Saved entries:
────────────────
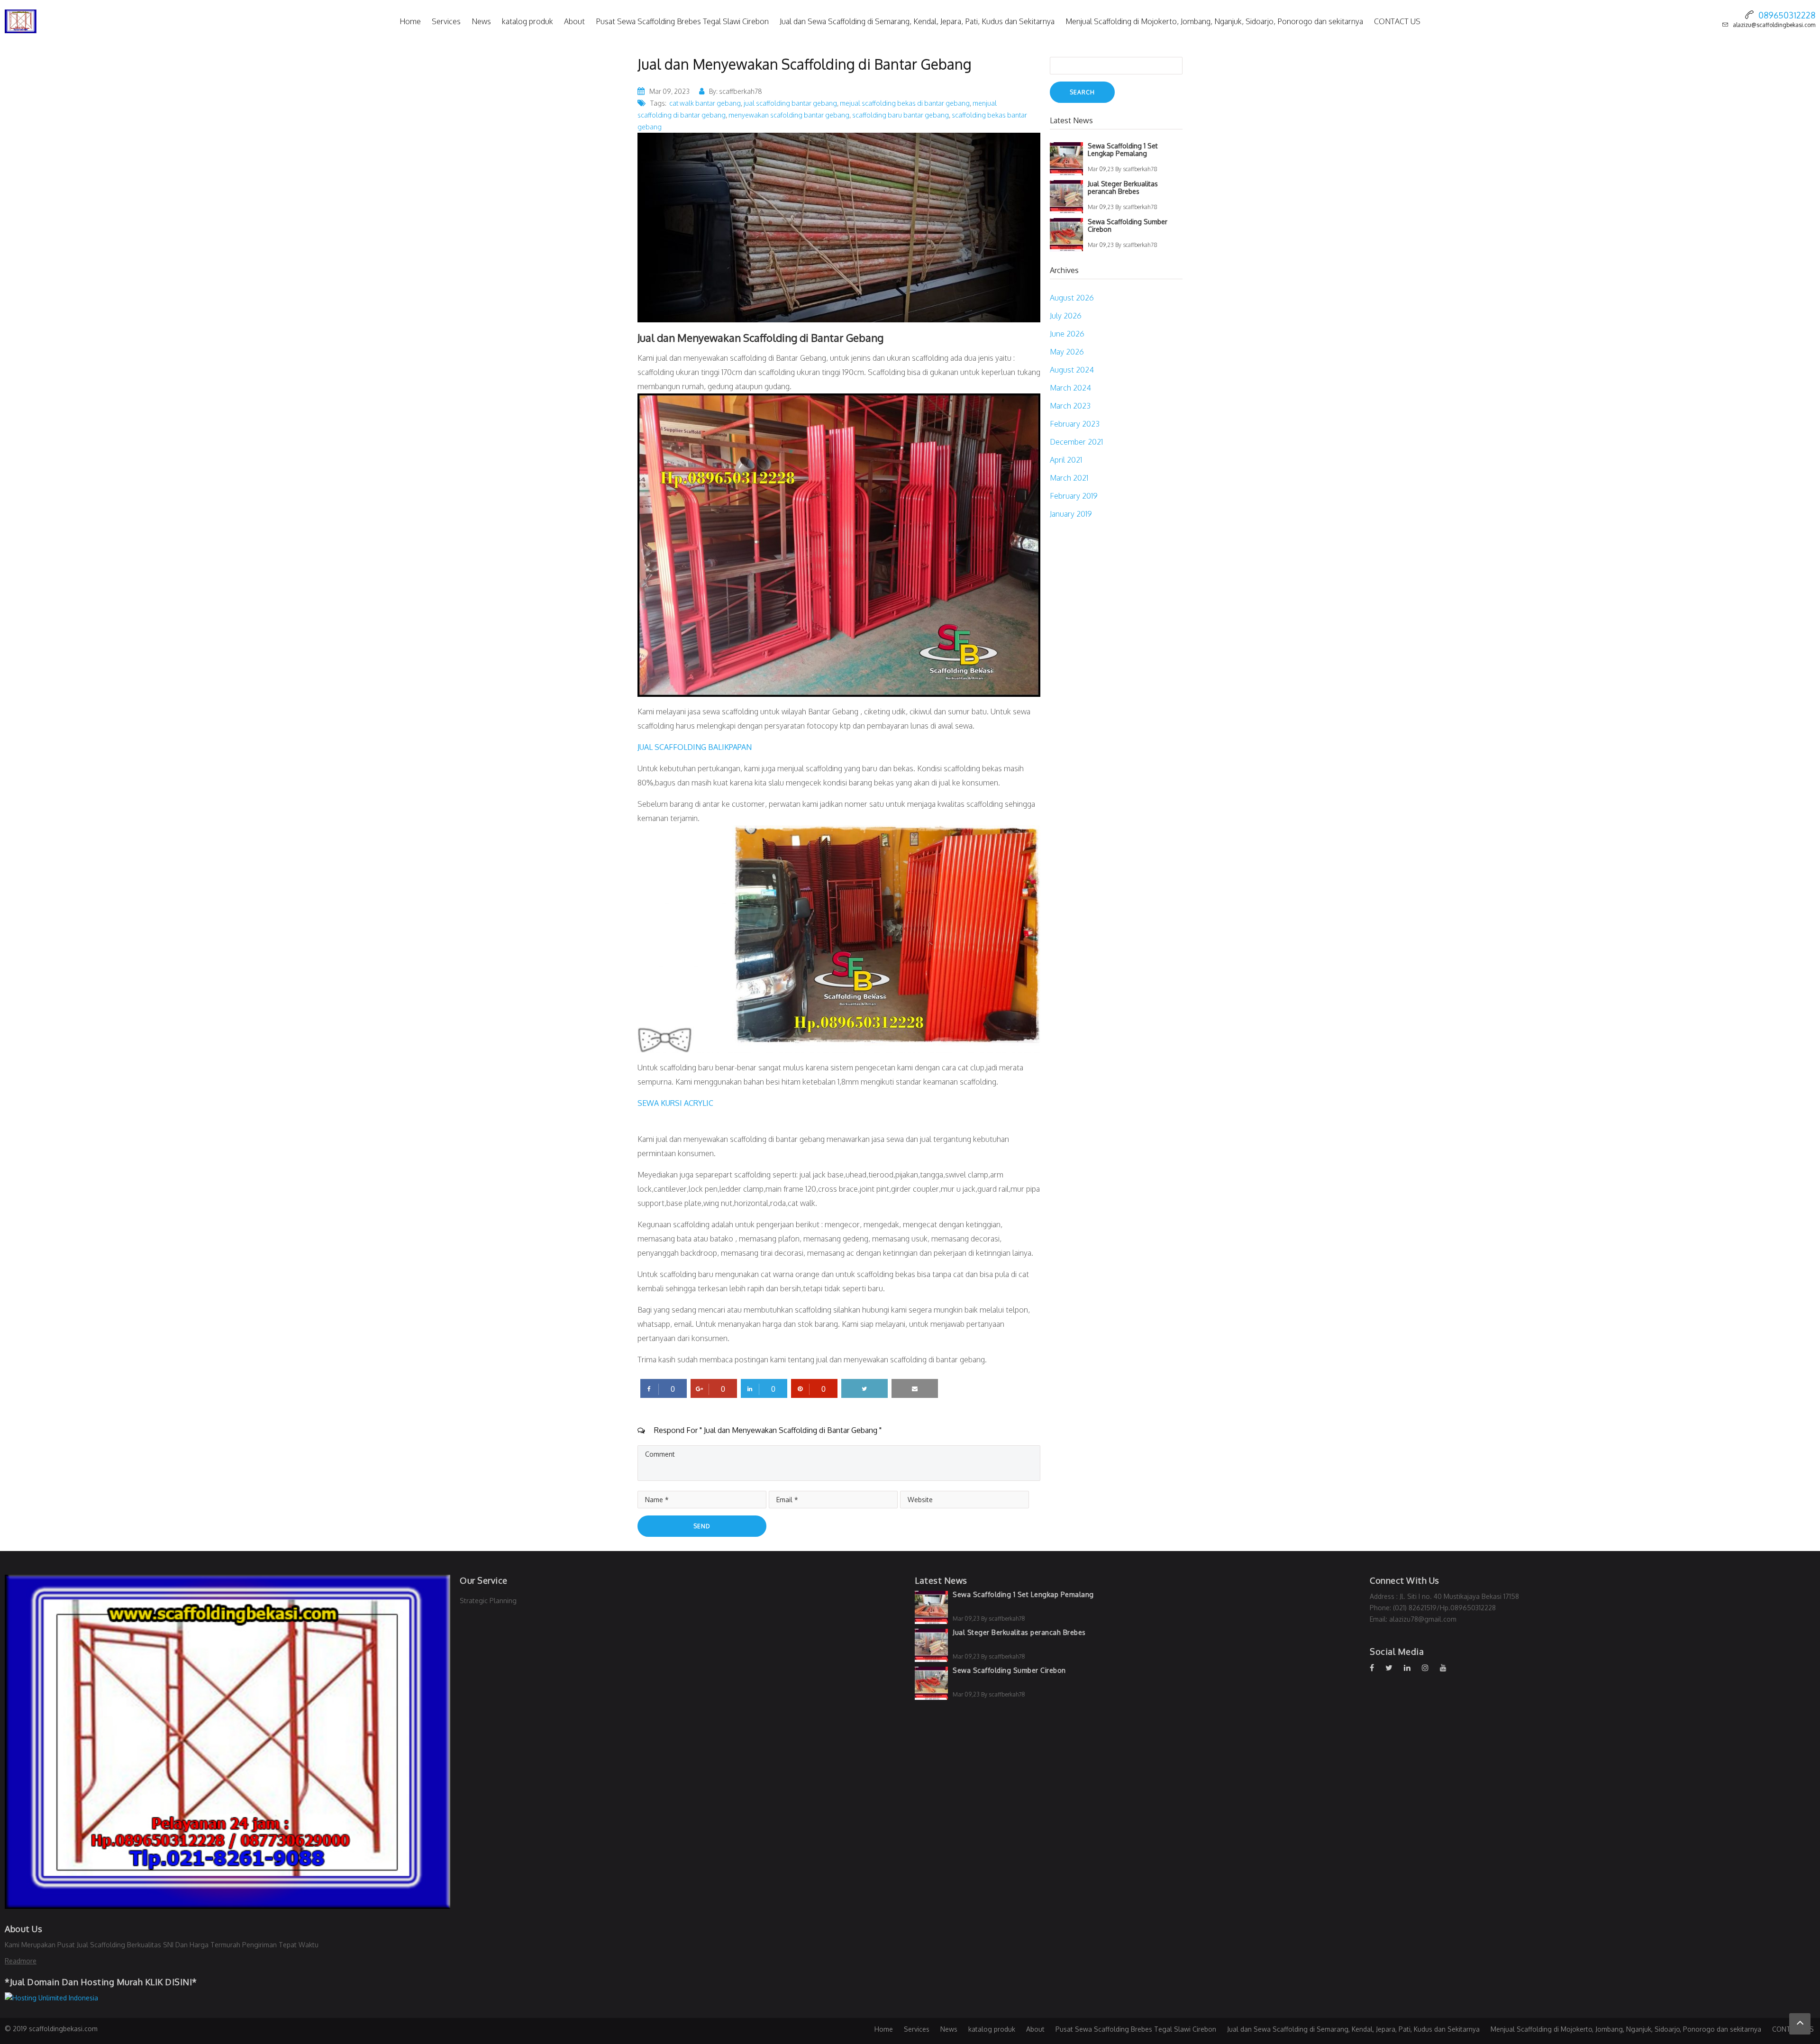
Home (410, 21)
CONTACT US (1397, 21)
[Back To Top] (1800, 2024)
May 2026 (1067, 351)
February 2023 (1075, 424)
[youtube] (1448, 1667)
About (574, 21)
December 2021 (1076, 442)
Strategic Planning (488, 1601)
────────────────
● Your task
Copy out every entry above word for word; omit the images.

● Solution for this problem
Home (410, 21)
CONTACT US (1397, 21)
[Back To Top] (1800, 2024)
May 2026 (1067, 351)
February 2023 (1075, 424)
[youtube] (1448, 1667)
About (574, 21)
December 2021 (1076, 442)
Strategic Planning (488, 1601)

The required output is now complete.